Alongside the peachy weather, we’ve also been treated to a handful of fine long-playing records this Summer. Here’s a quick overview of three that have caught our attention.
Jon Hopkins / Immunity (Domino)
Jon Hopkins’ background in classical music lends his electronic sound an atmosphere that few other producers can match. Insides, Hopkins’ previous solo LP, flitted between grinding uptempo numbers and score-like tracks. This transition between the two genres is more subtle on Immunity. Opener ‘We Disappear’ comes complete with juddering, coarse beats and an industrial, pulsating clank. This brooding factory of sound is maintained through the next three tracks, culminating with the other worldly ‘Collider’, a tornado of a song which rips along for over nine minutes. Then everything changes. ‘Abandon Window’ offers calm after the storm, showcasing Hopkins’ undoubted talent as a pianist and composer (Hopkins was nominated for an Ivor Novello award for Best Original Score with the soundtrack to the film Monsters). The second half of the album rides out on this contemplative theme. The pace drops off and the beats play a lesser role before the title track brings everything together in one evocative, dream sequence of a song. The thinking man’s dance music.
Gold Panda / Half of Where You Live (Ghostly International)
Gold Panda’s 2010 debut Lucky Shiner really got our attention. The whimsical sounds and exotic samples make it the perfect accompaniment to a long haul flight. Three years on, Gold Panda’s follow up is no less powerful, albeit this time the sound is a little less playful. The textures and layers of sound are almost palpable on ‘Junk City II’ and ‘Brazil’ which bounce along with boundless vim. Gold Panda’s gift is his ability to create a collage of noise that seeps with emotion. As with John Hopkins’ Immunity, the uptempo sound on Half of Where You Live subsides to leave a more introspective vibe. On ‘Flinton’, Gold Panda wields lush strings, Chinese harp and trundling piano to deliver a sumptuous, beautiful song. ‘Enoshima’ continues on this theme, taking us deeper into Gold Panda’s travels while he toured the Lucky Shiner LP. With the album so overtly referencing places of significance to the artist, we’re pretty sure this will be another perfect long haul long-player. Traveller’s delight.
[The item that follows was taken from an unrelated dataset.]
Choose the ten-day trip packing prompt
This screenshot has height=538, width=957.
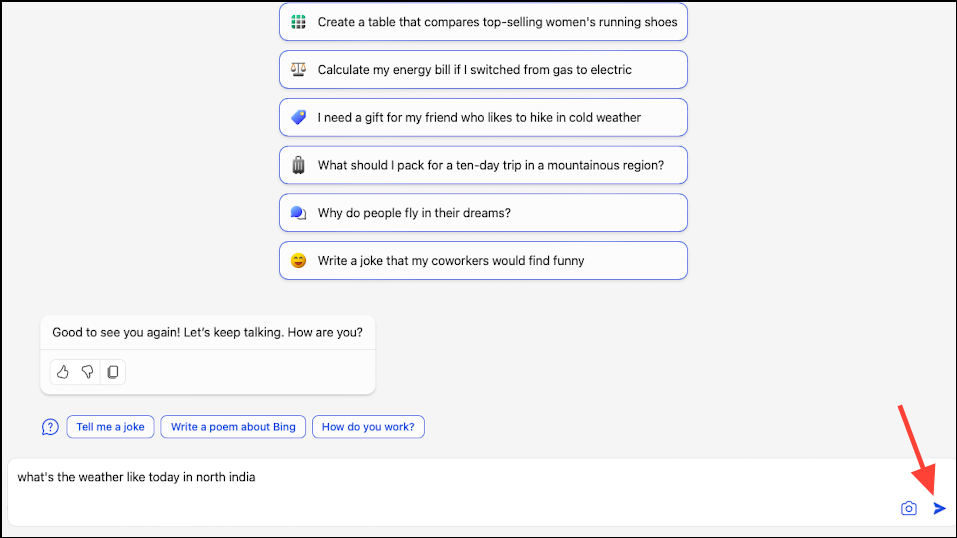pos(483,165)
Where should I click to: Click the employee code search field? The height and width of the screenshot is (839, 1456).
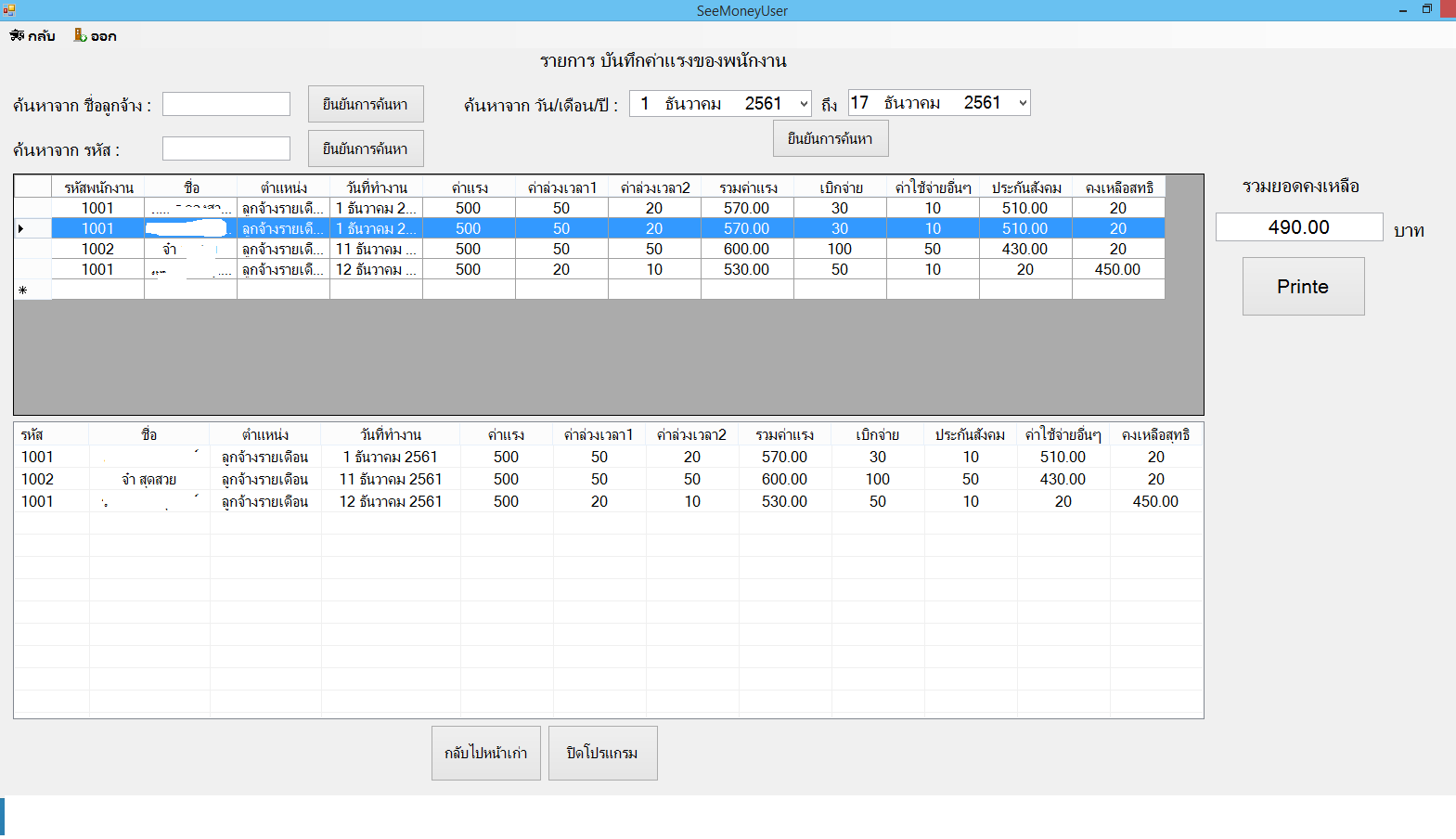(226, 148)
Fat Freddy’s Drop / Blackbird (The Drop)
We were nervous ahead of listening to FFD’s third album. With such an extensive catalogue of dub-infused rollers, would this be a bit ‘samey’ and lack the innovation that made their debut, Based on a True Story, so refreshing? Concerns were heightened after listening to the LP opener, ‘Blackbird’, which feels as though it could have sat on either of the last two albums. However, whereas the other LPs reviewed above start uptempo and then slow down, Blackbird grows and grows, the first single from the album ‘Silver and Gold’ throbbing with rock-influenced electric guitar and Joe Dukie’s rich, unmistakable vocals. The stripped-back ‘Soldier’ stomps along nicely and then reaches a crescendo before taking you back to a heavy head-nod. ‘Never Moving’ is perhaps the most exciting track on the album, a hearty slice of electronica complements FFD’s trademark dub sound and Dukie’s vocals offer a Chicago house-esque opulence. The album rides out with afrobeat and funk influenced tracks ‘Mother Mother’ and ‘Bohannon’, two other sounds FFD blend with their signature style to great success. It turns out Blackbird is indeed innovative and as refreshing as an ice cube down the Y-fronts. Third time’s a charm.